Called the “living God of Theatre” during his lifetime, the British artist has ascended to the rank of “immortal God of Theatre” on July 2 at the age of 97
“There is a world elsewhere”, wrote Shakespeare in his tragedy Coriolanus, and Peter Brook, undoubtedly the greatest Shakespearean director of the past 70 years, has gone to find it. Still active and in remarkably good shape until very recently, he seemed eternal, indestructible. And yet, he has now shuffled off this mortal coil, just as discreetly as he lived, leaving behind his children Irina and Simon, as well as grandchildren, to all of whom RIVIERA BUZZ extends our sincere condolences.
Media around the world have eulogized the eminent film and theatre maker, have narrated his vita and listed his accomplishments. What we would like to think about here is the trace Peter Brook left on Nice.
The man whose name has become synonymous with “modern theatre” worked around the entire globe. Venturing out from his native London and his chosen homeland of France, he mounted plays wherever there was a stage, and when there was no stage, a patch of grass would do nicely. His theatre didn’t need much: the main ingredient was imagination.
But save for a few visits to Nice, he never worked in Nice. Or did he?
He transmitted his fascination with Shakespeare to his children, and notably his daughter Irina, who, as fate would have it, was the director of the Théâtre National de Nice from 2014-2019. With the eminent Peter Brook for a father and the no less talented and beautiful Natasha Parry as her mother, Irina soaked up, lived and breathed Shakespeare from infant age on.
So naturally, her first instinct upon her nomination to the TNN’s helm was to found “Shake Nice”, an annual festival devoted to the Bard.

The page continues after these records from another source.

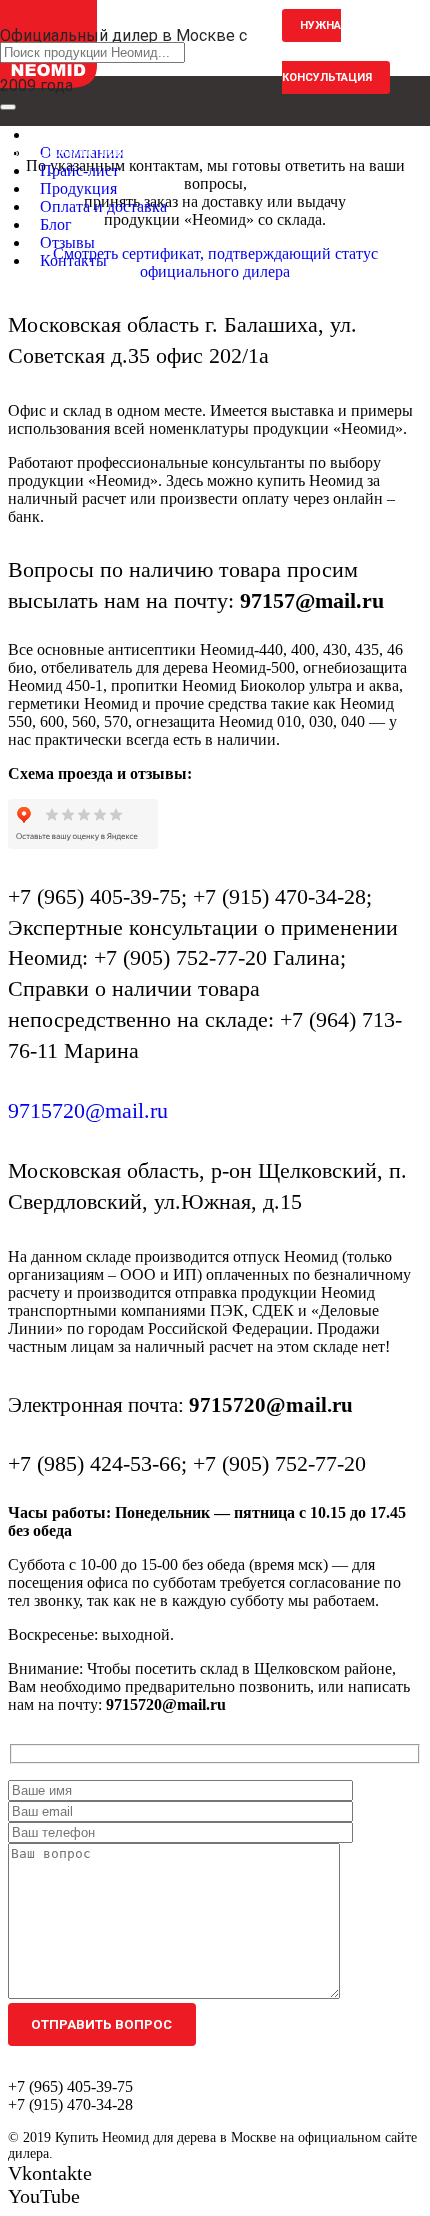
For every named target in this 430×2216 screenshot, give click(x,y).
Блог (56, 224)
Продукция (78, 188)
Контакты (73, 260)
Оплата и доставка (103, 206)
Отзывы (67, 242)
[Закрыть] (8, 107)
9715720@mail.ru (88, 1110)
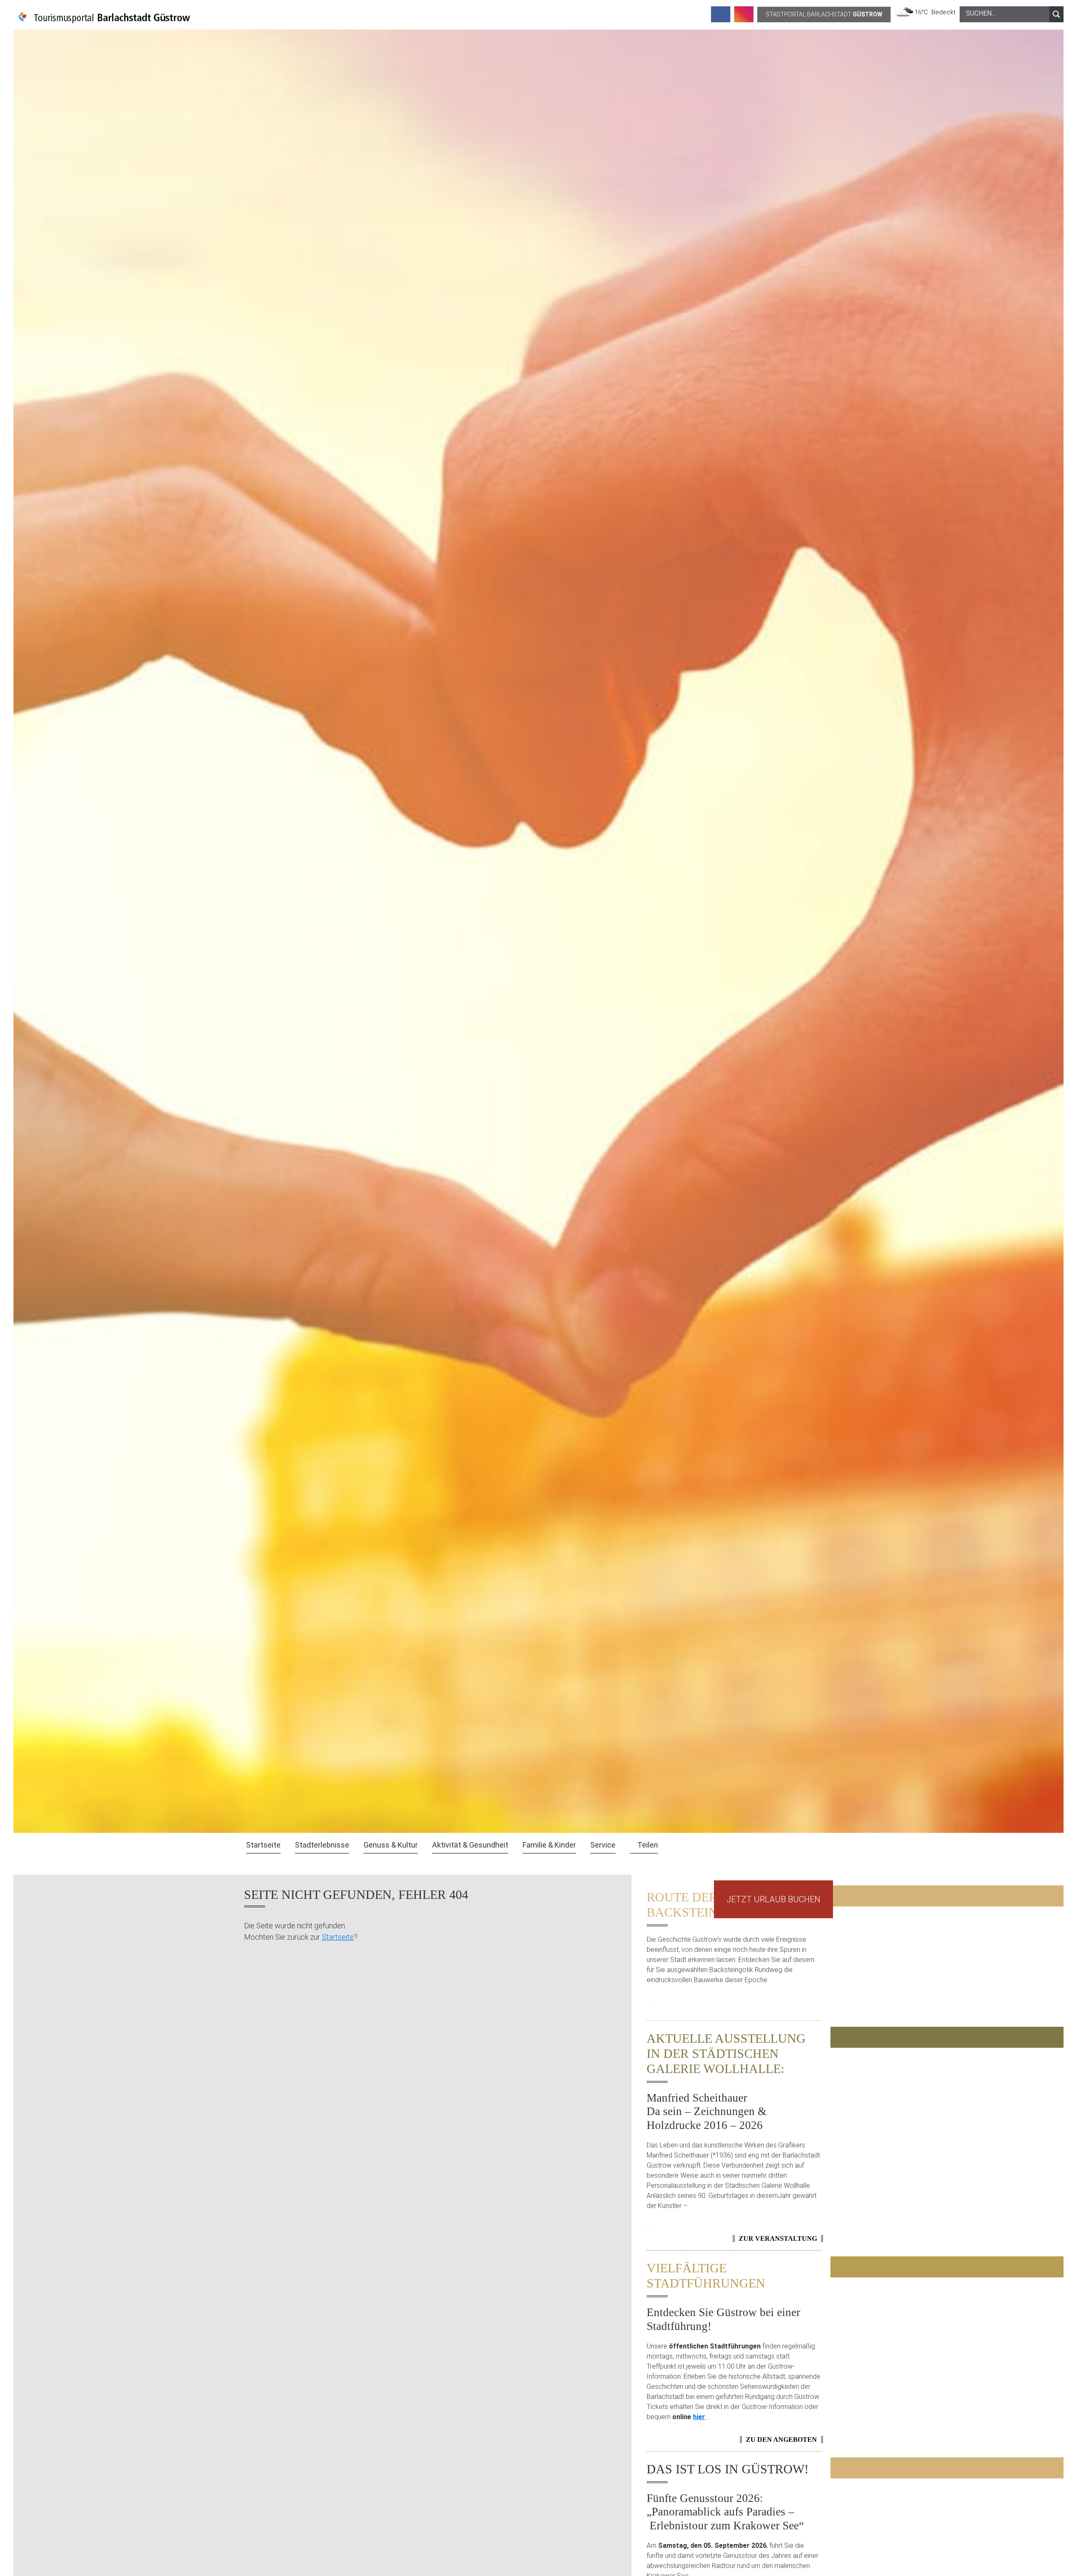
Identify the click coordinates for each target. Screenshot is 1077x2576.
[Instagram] (743, 14)
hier (699, 2417)
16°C (923, 12)
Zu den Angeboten (781, 2439)
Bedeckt (943, 12)
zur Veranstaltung (778, 2238)
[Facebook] (720, 14)
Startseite (338, 1937)
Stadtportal (824, 14)
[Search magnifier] (1056, 14)
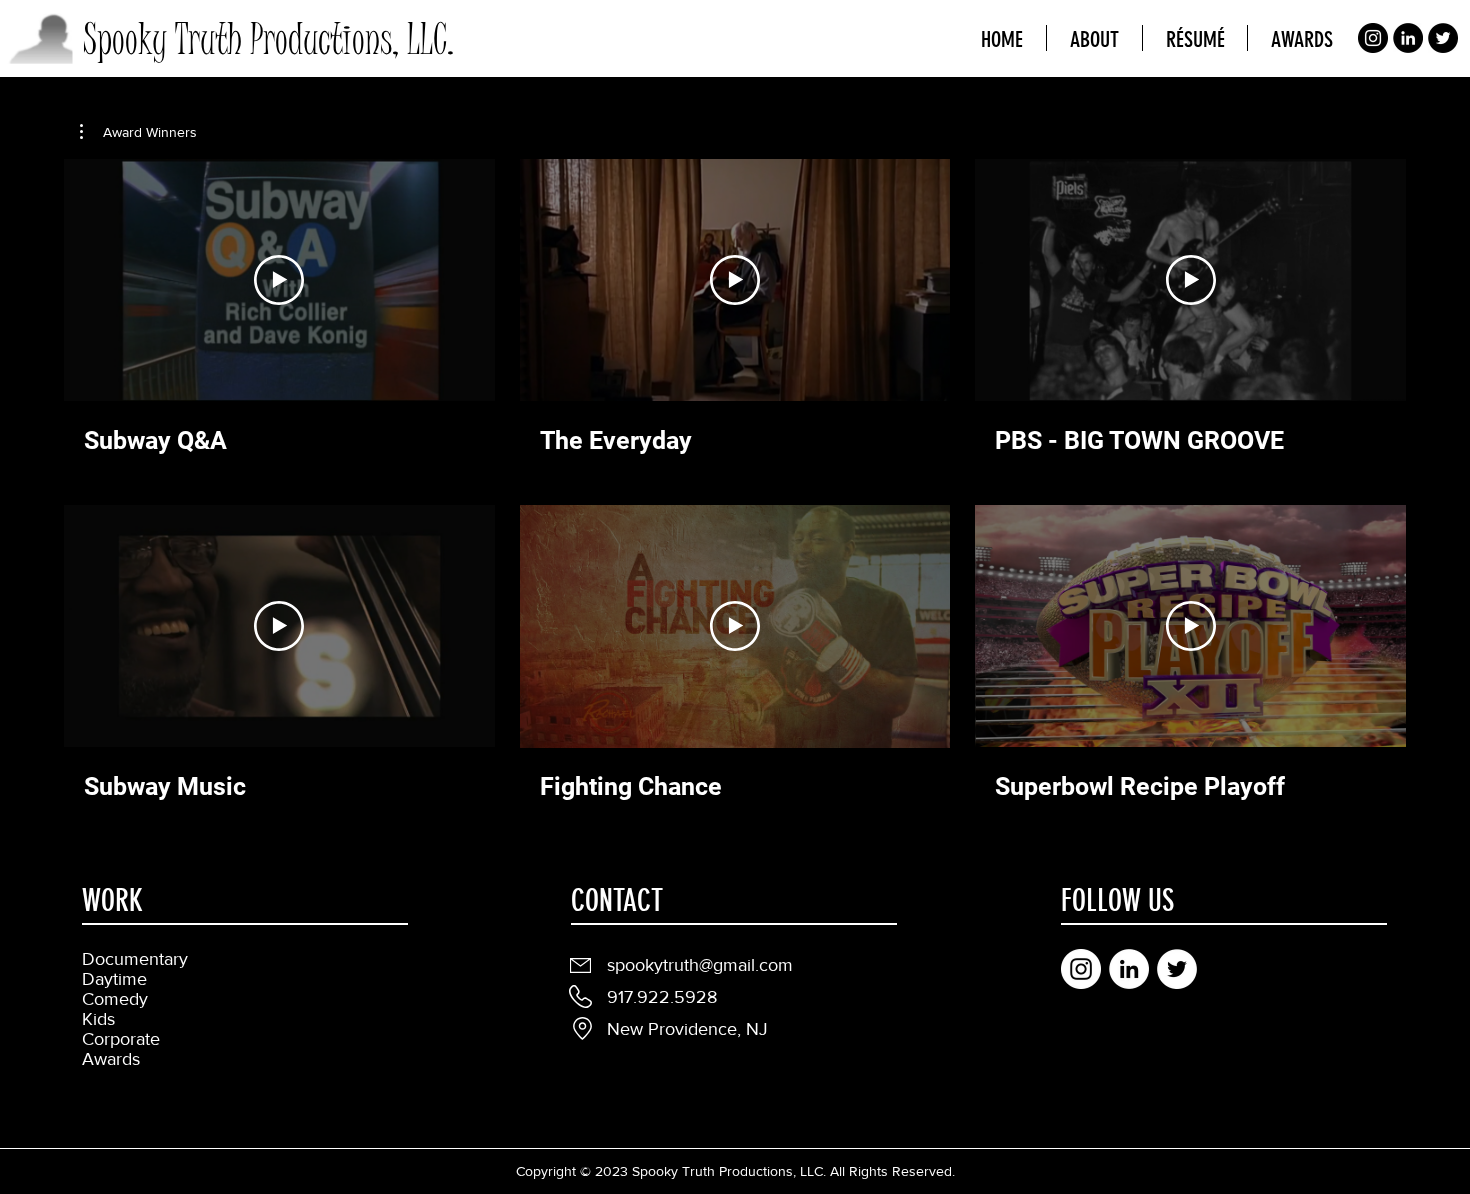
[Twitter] (1443, 38)
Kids (98, 1019)
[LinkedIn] (1408, 38)
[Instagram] (1373, 38)
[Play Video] (279, 280)
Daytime (114, 979)
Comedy (115, 999)
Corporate (121, 1039)
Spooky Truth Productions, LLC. (268, 39)
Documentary (135, 959)
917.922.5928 (662, 997)
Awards (111, 1059)
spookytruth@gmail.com (700, 965)
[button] (138, 132)
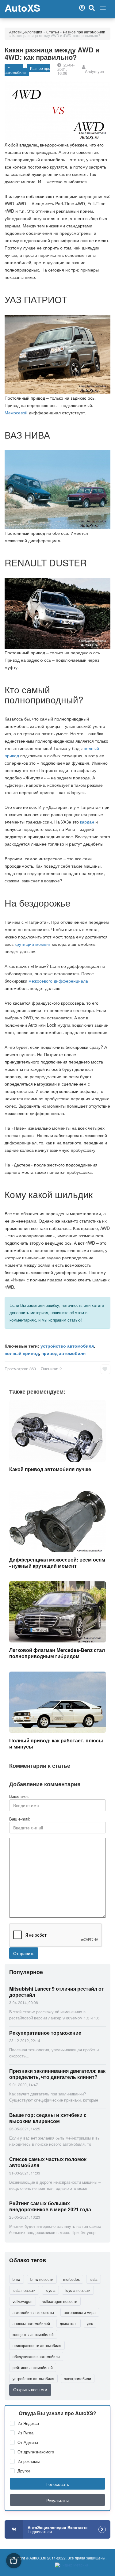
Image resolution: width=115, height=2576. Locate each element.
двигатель (68, 2323)
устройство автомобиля (67, 1346)
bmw (17, 2279)
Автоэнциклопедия (25, 31)
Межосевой (16, 412)
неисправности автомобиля (37, 2345)
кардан (87, 822)
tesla (94, 2279)
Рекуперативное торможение (45, 2032)
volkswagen (23, 2301)
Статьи (52, 31)
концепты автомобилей (33, 2334)
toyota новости (77, 2290)
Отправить (23, 1953)
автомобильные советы (33, 2312)
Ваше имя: (19, 1796)
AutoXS (22, 8)
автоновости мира (80, 2312)
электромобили (77, 2378)
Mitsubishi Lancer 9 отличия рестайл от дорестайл (56, 1991)
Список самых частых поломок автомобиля (47, 2162)
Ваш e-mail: (19, 1819)
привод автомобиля (63, 1353)
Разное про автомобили (84, 31)
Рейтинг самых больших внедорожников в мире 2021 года (50, 2206)
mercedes (71, 2279)
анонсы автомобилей (31, 2323)
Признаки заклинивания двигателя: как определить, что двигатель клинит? (57, 2073)
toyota (50, 2290)
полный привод (22, 1353)
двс (90, 2323)
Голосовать (57, 2484)
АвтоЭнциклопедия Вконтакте (57, 2529)
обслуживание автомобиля (36, 2356)
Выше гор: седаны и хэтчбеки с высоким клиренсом (47, 2118)
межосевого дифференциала (58, 981)
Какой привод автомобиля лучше (50, 1469)
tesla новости (24, 2290)
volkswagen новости (59, 2301)
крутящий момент (33, 944)
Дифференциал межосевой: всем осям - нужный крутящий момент (57, 1562)
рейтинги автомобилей (33, 2367)
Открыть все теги (30, 2389)
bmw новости (41, 2279)
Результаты (57, 2500)
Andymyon (94, 71)
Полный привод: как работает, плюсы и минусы (56, 1743)
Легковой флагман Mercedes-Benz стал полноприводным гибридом (57, 1653)
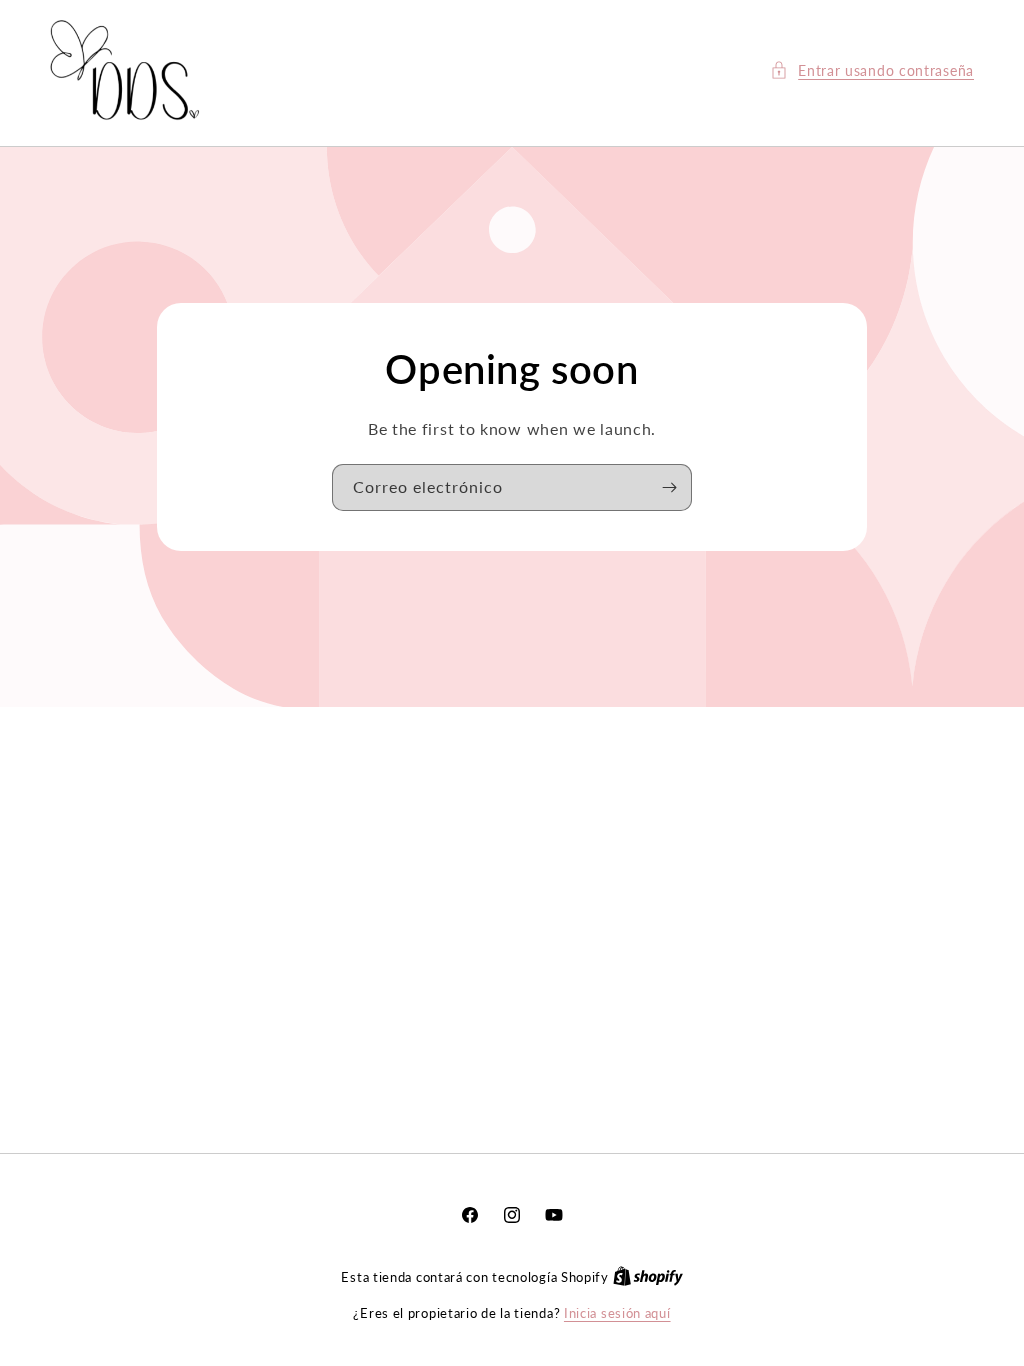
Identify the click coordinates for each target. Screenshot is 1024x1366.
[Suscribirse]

Of course the French, just as deeply steeped in Molière since childhood, were shellshocked. Shakespeare, that’s… bawdy, that’s… un-French. What outrage at the hands of the new director of the venerable National Theatre!
But to alleviate the cultural shock, Irina Brook did a very smart thing. She invited her father to meet with the Niçois public. Not just to see some of his plays but also for chats and close-up encounters.
And Peter Brook’s gravitas, his wisdom, his impeccable credentials as the godfather of modern theatre, his paternal vibes, his charming ways seduced the French and made them see Shakespeare through a different lens. Maybe the two revered playwrights from Stratford-upon-Avon and Paris did share more than met the eye… like for instance their subtle ways to critique society and authority in a fun, mocking way, or to tell colorful fables of the shortcomings of nobility.
And the Niçois started to find out something else: Irina’s style – a minimalistic stage design paired with a play packed with music, dance, multicultural troupes, and pure emotions, was initially criticized as too flamboyant and extravagant. But it was the Brook way of doing things – what she had learned and internalized from her earliest childhood. Her signature style is more poetic, more feminist – but whatever she touched inherently received a dusting of Peter Brook’s magic. How can you help being her Father’s daughter?
And gradually, little by little, she not only won over spectators, she also succeeded in breathing fresh ideas in bourgeois Niçois minds. If Irina is credited today with championing certain social and “green” causes in town, and opening formerly firmly shut eyes to them, it was her Father’s influence whose mission in life was to bring the world at large together through theater across boundaries, borders, and preconceived notions. Because theatre heals and unites broken worlds, has done so for two thousand years, and will never cease to do so.
So yes, Irina Brook left her imprint on Nice and many regret her departure still. But she wouldn’t have been the same director with the same programme and the same wondrousness of it all if she hadn’t had the good luck of growing up on stages where actors’ bare feet caress oriental rugs as they are painting new worlds with words. So, Thank You, Peter Brook, Sir, for shaping your daughter into the kind of artist and human being that Nice needed just at that time. Her legacy is yours, and she did you proud.
So do our minutes hasten to their end;
Each changing place with that which goes before,
In sequent toil all forwards do contend.”